MongoDB: MapReduce Functions for Grouping

SQL GROUP BY allows you to perform aggregate functions on data sets; To count all of the stores in each state, to average a series of related numbers, etc. MongoDB has some aggregate functions but they are fairly limited in scope. The MongoDB group function also suffers from the fact that it does not work on sharded configurations. So how do you perform grouped queries using MongoDB? By using MapReduce functions of course (you read the title right?)

Understanding MapReduce

Understanding MapReduce requires, or at least is made much easier by, understanding functional programming concepts. map and reduce (fold, inject) are functions that come from Lisp and have been inherited by a lot of languages (Scheme, Smalltalk, Ruby, Python).

map
A higher-order function which transforms a list by applying a function to each of its elements. Its return value is the transformed list. In MongoDB terms, the map is a function that is run for each Document in a collection and can return a value for that row to be included in the transformed list.
reduce
A higher-order function that iterates an arbitrary function over a data structure and builds up a return value. The reduce function takes the values returned by map and allows you to run a function to manipulate those values in some way.

Some Examples

Let’s start with some sample data:

db.factories.insert( { name: "Miller", metro: { city: "Milwaukee", state: "WI" } } );
db.factories.insert( { name: "Lakefront", metro: { city: "Milwaukee", state: "WI" } } );
db.factories.insert( { name: "Point", metro: { city: "Steven's Point", state: "WI" } } );
db.factories.insert( { name: "Pabst", metro: { city: "Milwaukee", state: "WI" } } );
db.factories.insert( { name: "Blatz", metro: { city: "Milwaukee", state: "WI" } } );
db.factories.insert( { name: "Coors", metro: { city: "Golden Springs", state: "CO" } } );
db.factories.find()

Lets say I want to count the number of factories in each of the cities (ignore the fact that I could have the same city in more than one state, I don’t in my data). For a count, I write a function that “emits” the group by key and a value that you can count. It can be any value, but for simplicity I’ll make it 1. emit() is a MongoDB server-side function that you use to identify a value in a row that should be added to the transformed list. If emit() is not called then the values for that row will be excluded from the results.

mapCity = function () {
    emit(this.metro.city, 1);
}

The next piece is the reduce() function. The reduce function will be passed a key and an array of values that were collected by the map() function. I know my map function returns a 1 for each row keyed by city. So the reduce function will be called with a key “Golden Springs” and a single-element array containing a 1. For “Milwaukee” it will be passed an 4-element array of 1s.

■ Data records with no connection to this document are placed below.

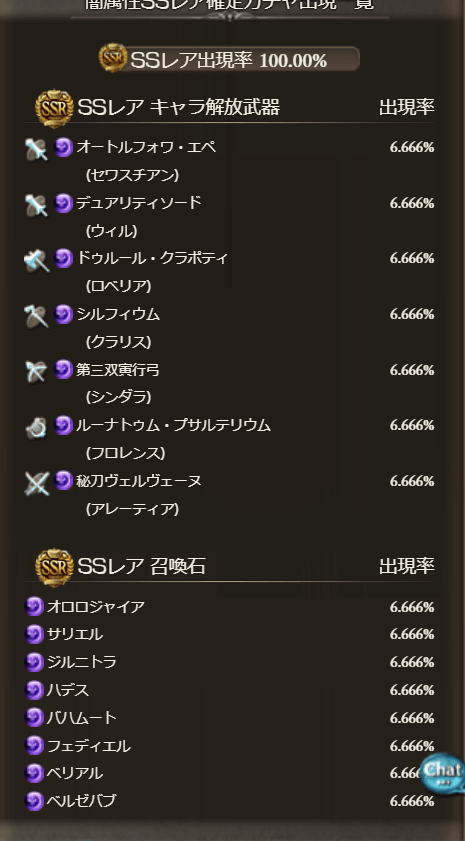465x841 pixels.
Task: Click the SSR badge next to キャラ解放武器
Action: coord(54,108)
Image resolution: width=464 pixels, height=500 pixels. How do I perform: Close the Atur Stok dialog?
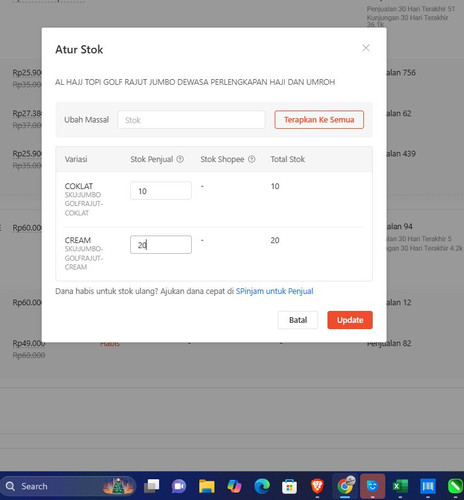(366, 48)
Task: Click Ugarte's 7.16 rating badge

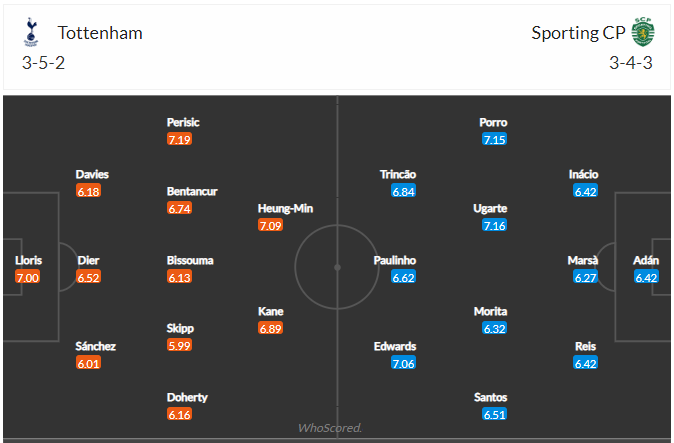Action: pos(494,225)
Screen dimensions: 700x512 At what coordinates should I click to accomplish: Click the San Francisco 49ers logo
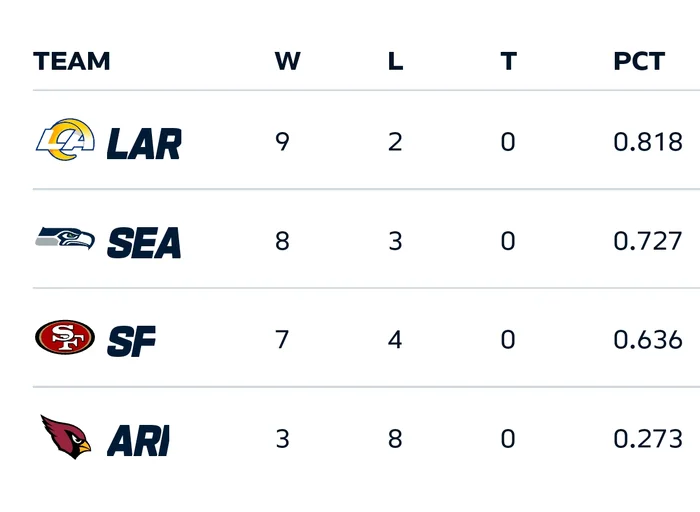[65, 338]
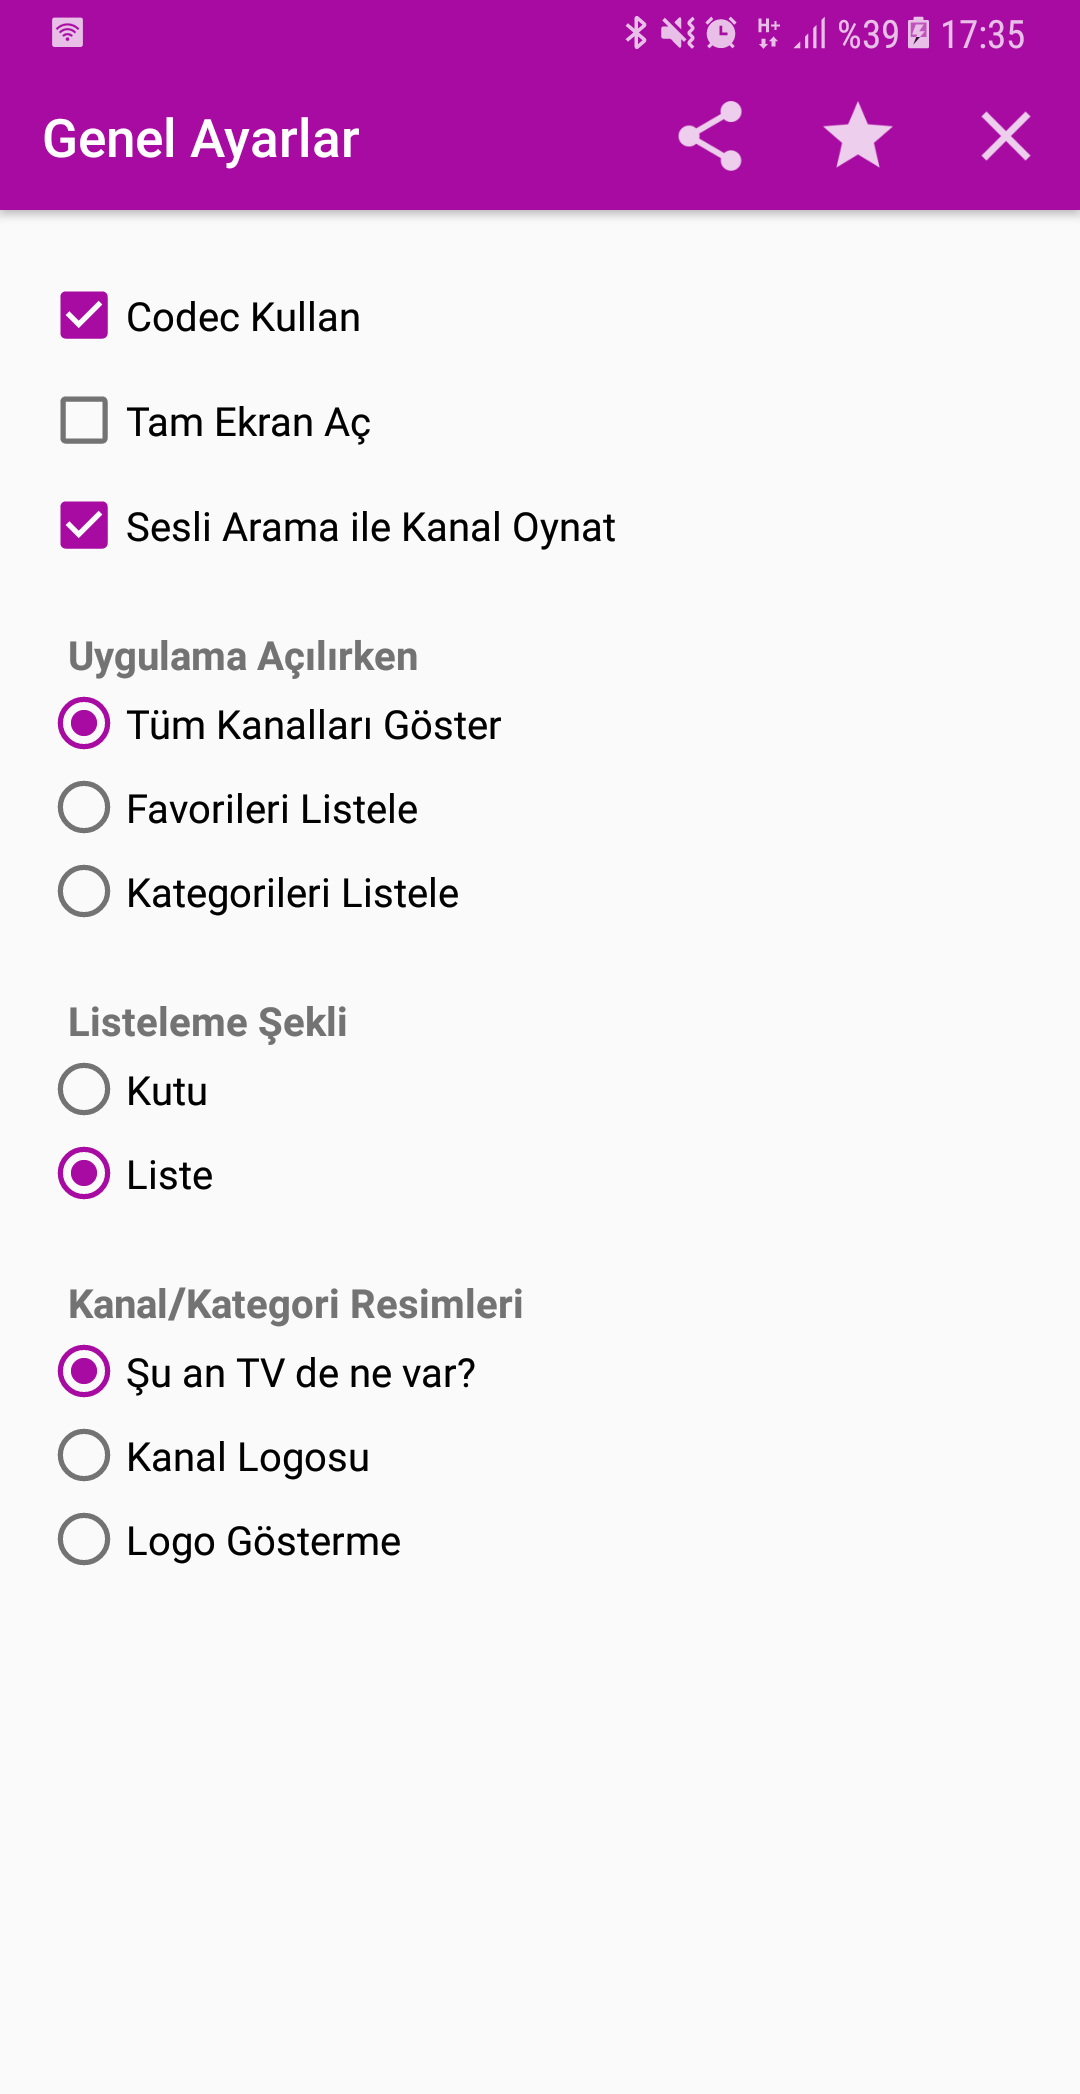Tap the battery status icon
This screenshot has height=2094, width=1080.
(918, 33)
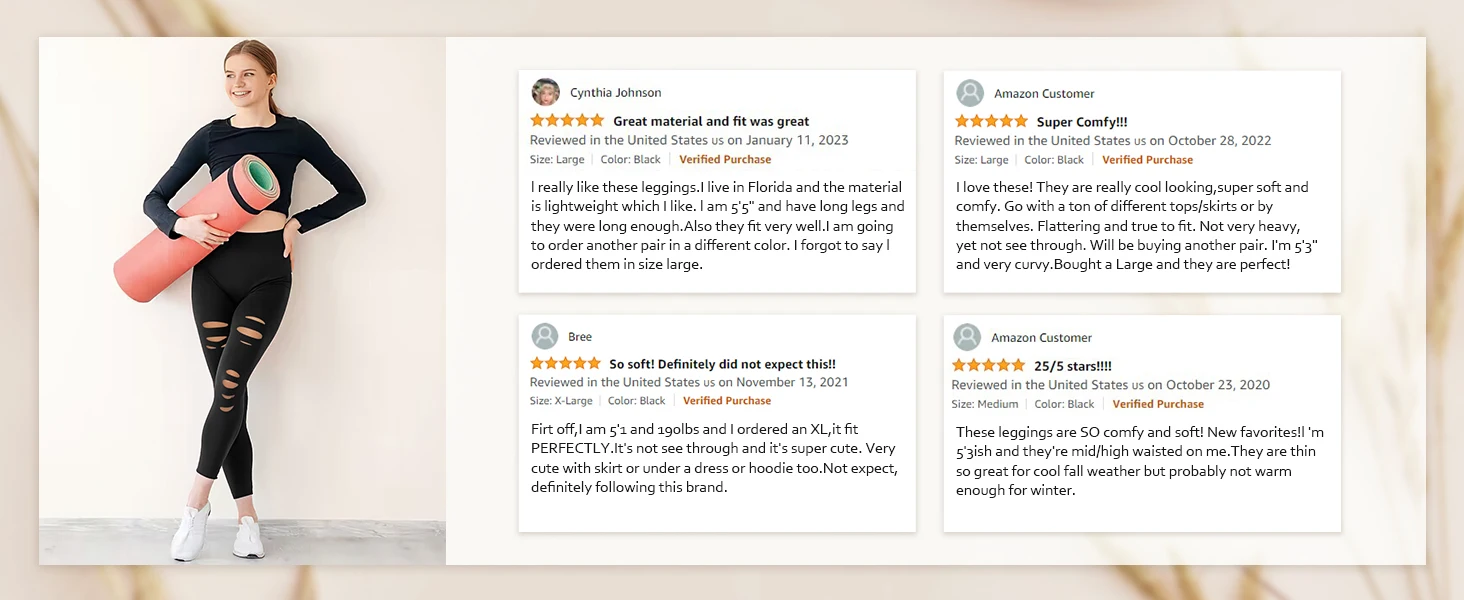Open Cynthia Johnson's profile name link

click(x=615, y=93)

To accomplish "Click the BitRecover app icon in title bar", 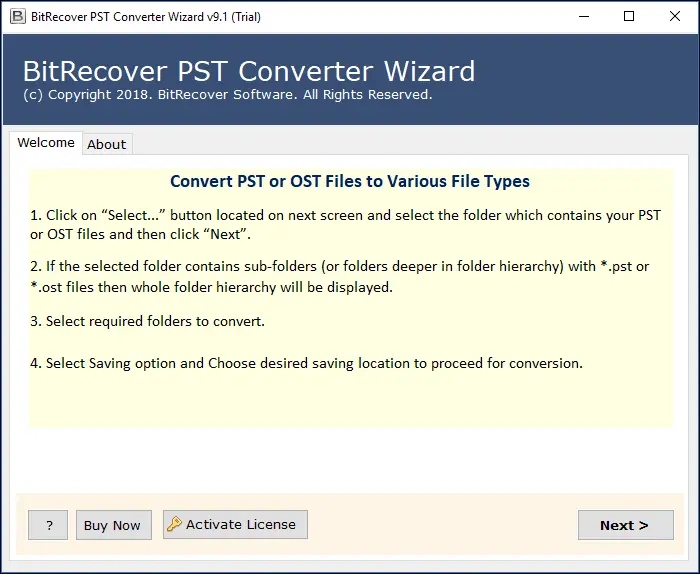I will click(16, 16).
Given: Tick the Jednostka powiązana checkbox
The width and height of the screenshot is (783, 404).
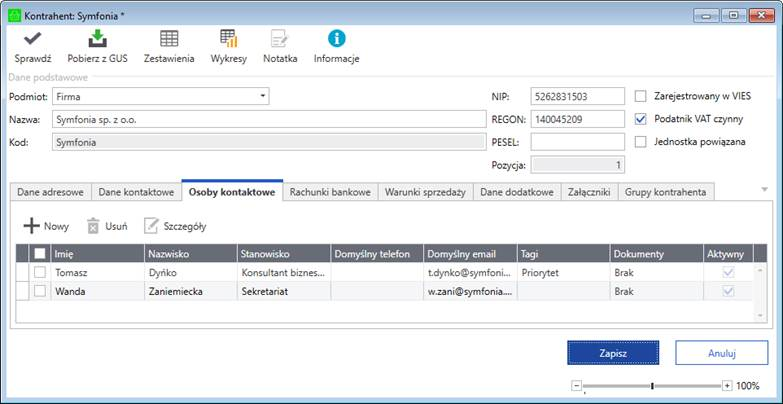Looking at the screenshot, I should 641,142.
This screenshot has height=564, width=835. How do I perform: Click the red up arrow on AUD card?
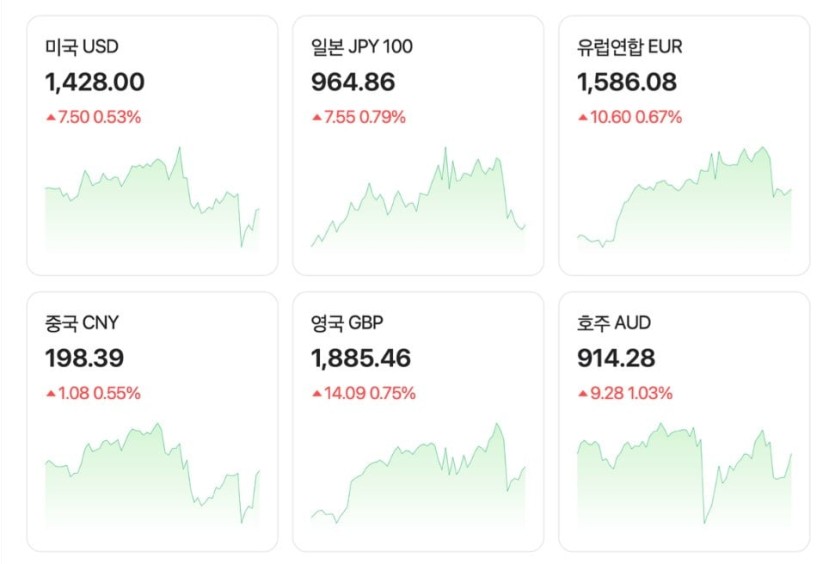[x=582, y=394]
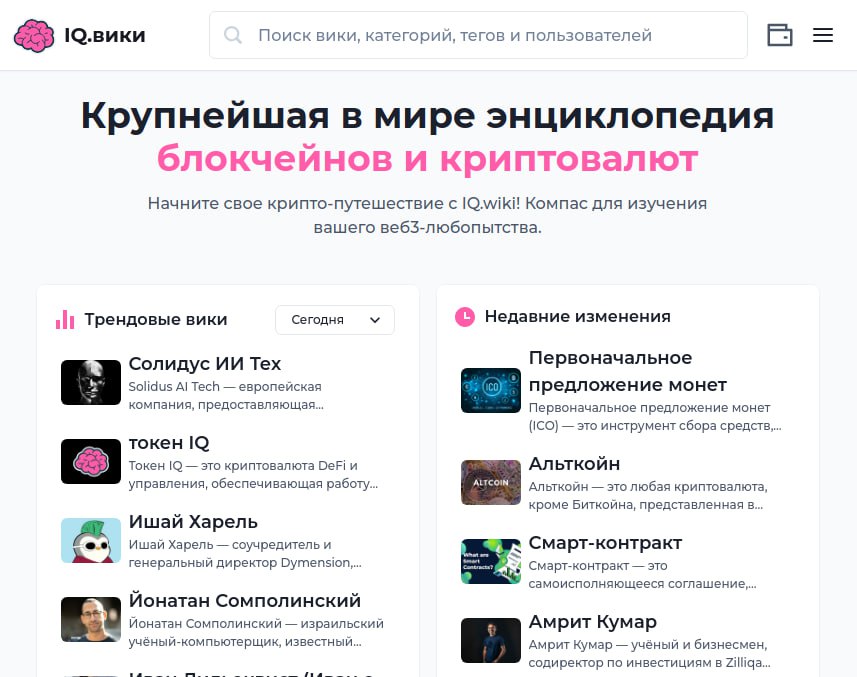857x677 pixels.
Task: Focus the wiki search input field
Action: [x=490, y=36]
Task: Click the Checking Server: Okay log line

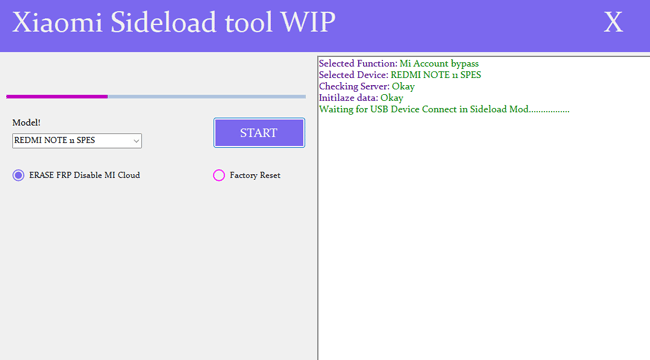Action: click(366, 86)
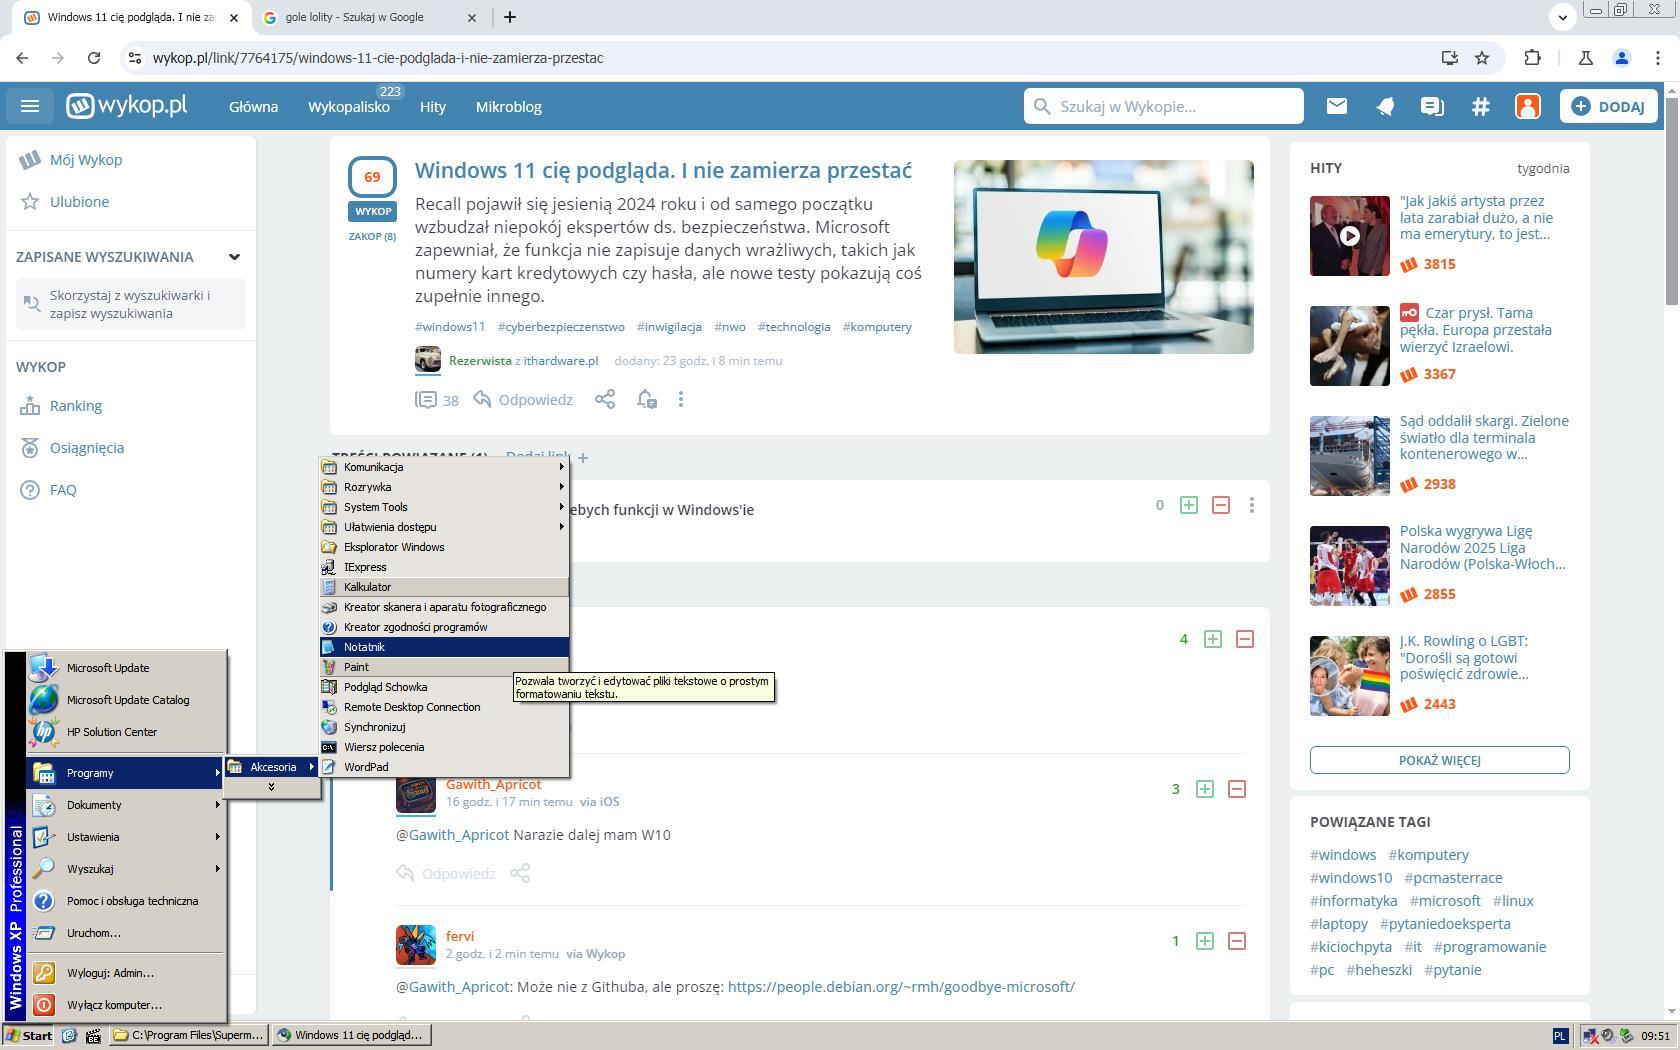Open the wykop.pl hamburger menu
This screenshot has height=1050, width=1680.
[30, 106]
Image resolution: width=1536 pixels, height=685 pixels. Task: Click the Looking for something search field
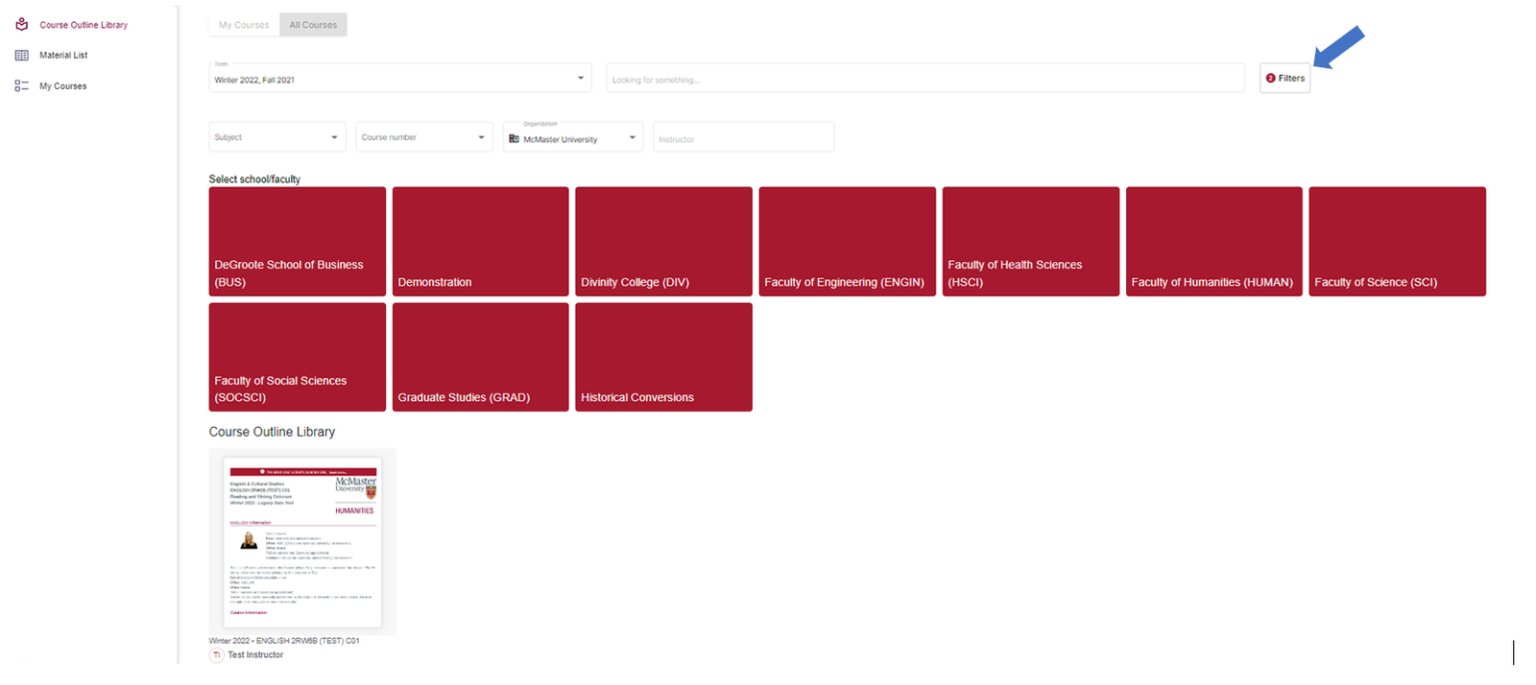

reduceCount = function (k, vals) {
    var sum = 0;
    for (var i in vals) {
        sum += vals[i];
    }
    return sum;
}

With those 2 functions I can call the mapReduce function to perform my Query.

res = db.factories.mapReduce(mapCity, reduceCount)
db[res.result].find()

This results in:

{ "_id" : "Golden Springs", "value" : 1 }
{ "_id" : "Milwaukee", "value" : 4 }
{ "_id" : "Steven's Point", "value" : 1 }

Counting is not the only thing I can do of course. Anything can be returned by the map function including complex JSON objects. In this example I combine the names of all of the Factories in a given City into a simple comma-separated list.

mapCity = function () {
    emit(this.metro.city, this.name);
}
reduceNames = function (k, vals) {
    return vals.join(",");
}
res = db.factories.mapReduce(mapCity, reduceNames)
db[res.result].find()

Give you:

{ "_id" : "Golden Springs", "value" : "Coors" }
{ "_id" : "Milwaukee", "value" : "Miller,Lakefront,Pabst,Blatz" }
{ "_id" : "Steven's Point", "value" : "Point" }

Conclusion

These are fairly simple examples, but I think it helps to work through this kind of simple thing to fully understand a new technique before you have to work with harder examples.

For more on MongoDB check out these books:

All Database Backed Web Apps are “Just CRUD Apps”

It’s time to end the debate between “Just simple CRUD Apps” and “more complex” apps.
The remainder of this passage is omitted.